Instrução dada 1 » Reescreva o trecho fornecido de "Professor visitante da" até "do poder público.", inclusive, trocando "poder público" por "Estado".
Instrução dada 2 » Diga se cada afirmação concorda com o trecho fornecido, respondendo sim ou não e citando as palavras decisivas do trecho: (a) a lei 11.977/2009 determinou que todos os cartórios do país prestassem seus serviços por meio eletrônico; (b) os serviços notariais e de registro são atividade privada exercida em caráter público; (c) o Marco Civil da Internet corresponde à lei 12.965/2014.

Trecho fornecido »
::::::::

Professor visitante da Universidade de Manchester e diretor do Instituto para a Reforma das Relações entre Estado e Empresa (Iree)

Antonio Corrêa de Lacerda

Presidente do Conselho Federal de Economia (Cofecon) e professor da Faculdade de Economia, Administração, Ciências Contábeis e Atuariais da PUC-SP

No Brasil, no que toca às decisões de políticas e medidas econômicas, muitas vezes as disputas ideológicas não correspondem exatamente às suas vertentes de origem. Governos que se apresentam como de “esquerda” promovem medidas liberalizantes, e governos que se proclamam de “direita” contrariam os mais elementares preceitos do liberalismo econômico.

É o que assistimos em matéria de serviços notariais e de registro, os quais constituem atividade pública exercida em caráter privado, por delegação do poder público.

A lei 11.977/2009 determinou que todos os cartórios do país prestassem seus serviços por meio eletrônico. O Marco Civil da Internet (lei 12.965/2014), por sua vez, consagrou bases de dados descentralizadas, interoperabilidade e pluralidade tecnológica.

::::::::

Trecho de dados »

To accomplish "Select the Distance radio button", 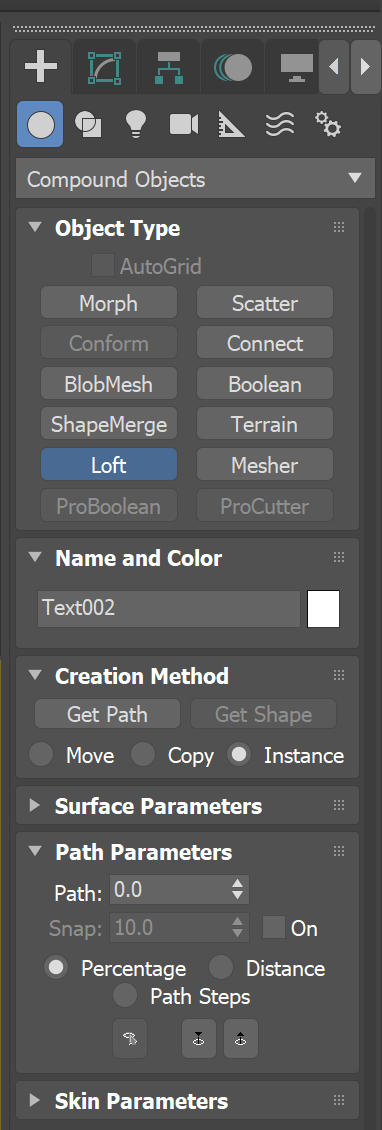I will (221, 968).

::::::::

Resultado da tarefa 1 »
Professor visitante da Universidade de Manchester e diretor do Instituto para a Reforma das Relações entre Estado e Empresa (Iree)

Antonio Corrêa de Lacerda

Presidente do Conselho Federal de Economia (Cofecon) e professor da Faculdade de Economia, Administração, Ciências Contábeis e Atuariais da PUC-SP

No Brasil, no que toca às decisões de políticas e medidas econômicas, muitas vezes as disputas ideológicas não correspondem exatamente às suas vertentes de origem. Governos que se apresentam como de “esquerda” promovem medidas liberalizantes, e governos que se proclamam de “direita” contrariam os mais elementares preceitos do liberalismo econômico.

É o que assistimos em matéria de serviços notariais e de registro, os quais constituem atividade pública exercida em caráter privado, por delegação do Estado.

Resultado da tarefa 2 »
(a) Sim: "A lei 11.977/2009 determinou que todos os cartórios do país prestassem seus serviços por meio eletrônico."
(b) Não: "constituem atividade pública exercida em caráter privado, por delegação do poder público."
(c) Sim: "O Marco Civil da Internet (lei 12.965/2014)"